When the mag came out, people went bat-shit at me. I was asked “What’s this white girl doing saying she makes black music?” a million times. It was a bad look for RWD, Femme (who had done nothing wrong, and had every right to be a UK garage DJ), 1Xtra and the phrase ‘black music’.
Grime owes as much to the likes of Slimzee and Geenius as it does to Dizzee and Wiley. The only unifying theme seems to be East London. Slimzee, Geenius and Wiley were three of the people that complained to me personally about 1Xtra, all arguing the BBC shouldn’t be calling grime black music. UK garage and grime are both perceived as black forms of music by the mainstream press, and indeed by many musicians, this is something I’ve always struggled with. UK garage was pioneered by a very, very diverse group of people appropriating an even more diverse range of sounds. Same with jungle, acid house, house, US garage, disco, even hip hop. The list goes on. If you study all of these scenes, it’s never as clear cut as black and white. This is a function of post-modernism. The western world has gotten way too complex in the last 50 years for contemporary forms of music and culture to be of one colour or another, and I don’t believe there is anything wrong with saying that.
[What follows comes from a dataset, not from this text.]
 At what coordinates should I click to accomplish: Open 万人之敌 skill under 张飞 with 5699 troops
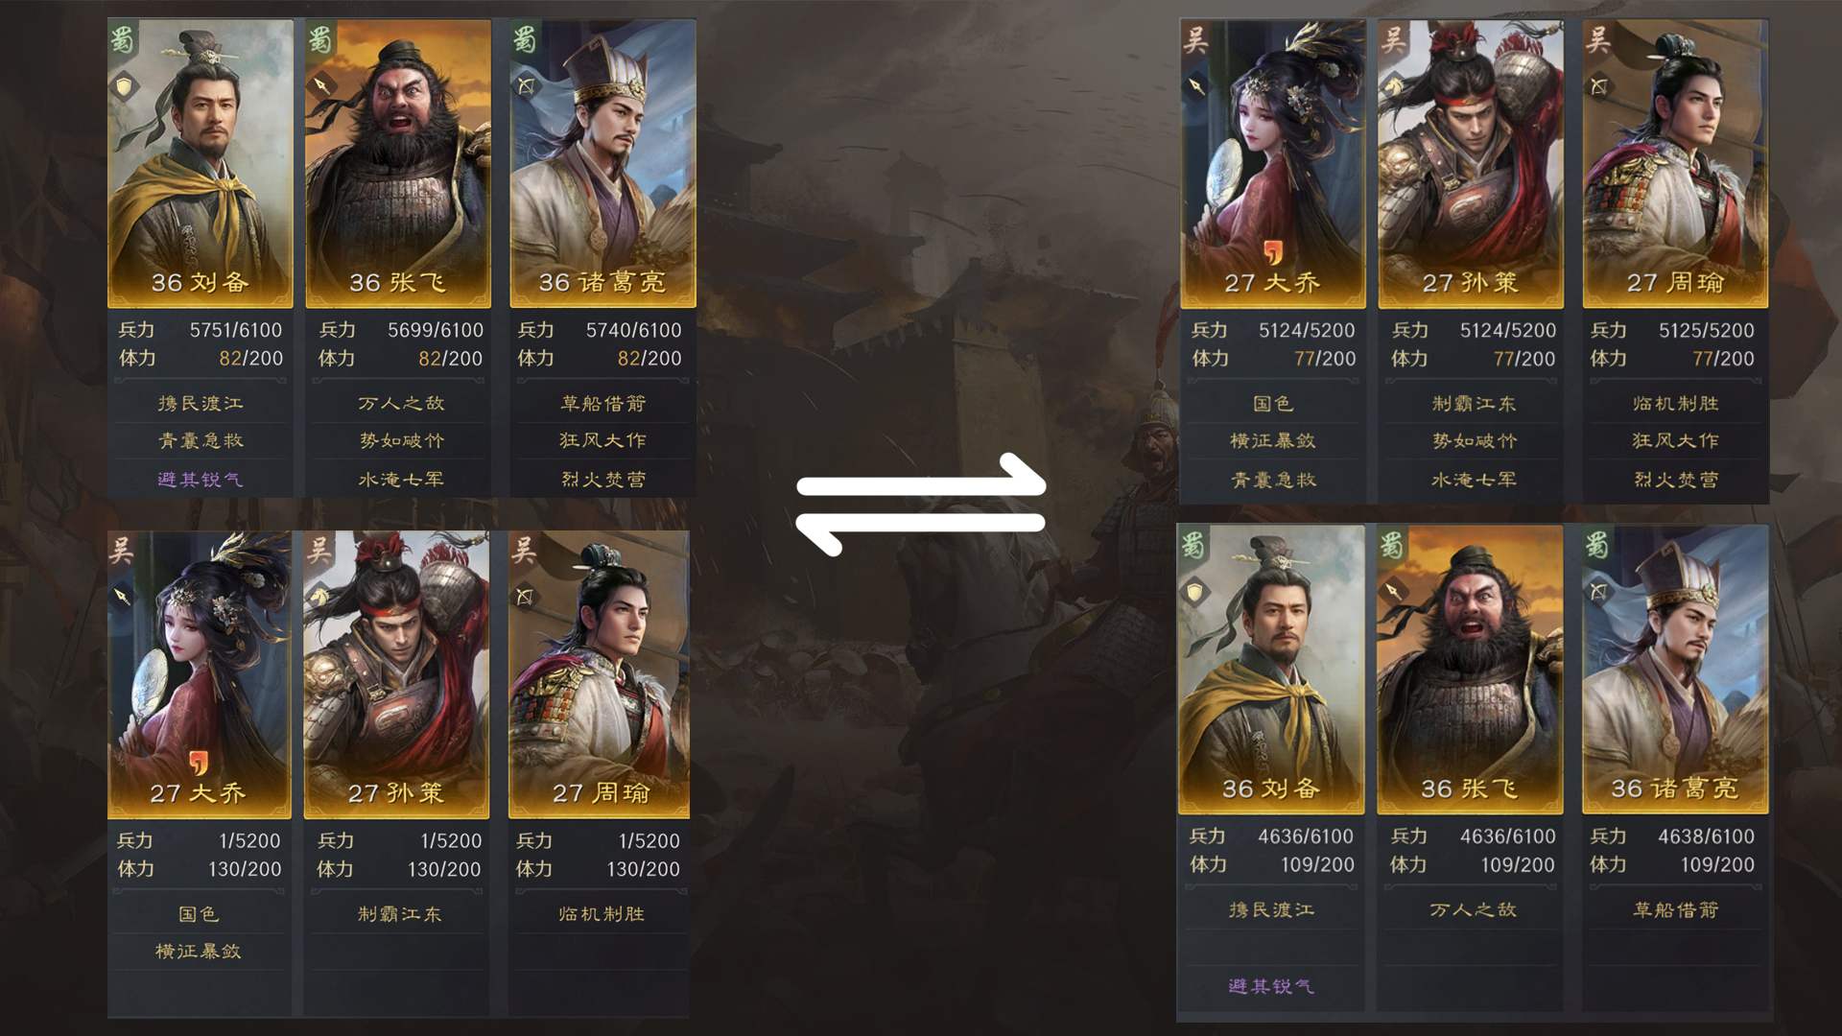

I remember seeing Ms Dynamite being asked whether she thought grime should be branded as black music at the urban music seminar one year. Her response was “We’ve had so much stolen from us.” She got a huge applause, and she was right about the stealing part, but not about UK garage. I don’t believe the many crimes committed against black people inside and outside of the music industry mean non-black people should be looked down upon for appropriating what is seen to be black music. I think it should be encouraged. I also think stealing black music and sanitizing it for a white audience, or making fun of it, should be discouraged, aggressively. But they are two very different things, and if Hadouken’s music be the sound of appropriation for the right reasons, then play on.